I respond to reader's questions:
Having read how annoyed you are by idiots on the radio, I had an epiphany (sp?). Radio could be a really good career for you. You are quick witted and always have a funny story to tell, and as they say... "you have a face for radio!" But seriously, have you ever considered it? I think you would be really good at it!First, whoever you are, you spelled epiphany right and, for that, I'd thoroughly enjoy bumping uglies with you be you man or woman. I appreciate the compliment about me being "quick-witted," but, I'll have you know that these entries take me roughly four weeks to finish (well, from concept to first draft, second, third, and final). Unless, of course, you know me in real life and you're saying this from your experience with me there (because we all know the internet isn't "real life," this is where I get to come and pretend I'm a grown man who doesn't have a problem controlling his erections at inappropriate times). In that case, I'll have you know that everything I ever say and do has been thought out by a team of people I've assembled in a Voltron-like fashion to assist me in trying to divert the attention from my "face for radio." Jerk. Well...you have...a...face for...stupid...face. Sorry to be so harsh; let's just call a truce.

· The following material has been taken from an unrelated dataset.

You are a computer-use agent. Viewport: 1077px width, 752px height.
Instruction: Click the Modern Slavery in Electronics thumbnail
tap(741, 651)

And, second, I would love to do radio. I haven't really tried to get into it that much because that takes some effort; I wouldn't know where to start. I did contact a guy at the talk radio station I mentioned before who does a show during the day and I sent him some stuff I wrote and told him I needed a job. He said he thought my stuff was funny and may get me a job, but that was over a year ago now; two more years and I'm going to start thinking he forgot.
Interesting thought of the day:
Bologna is the meat equivalent of that drink that bartenders make that's composed of all the runoff from the rest of the alcohol throughout the night.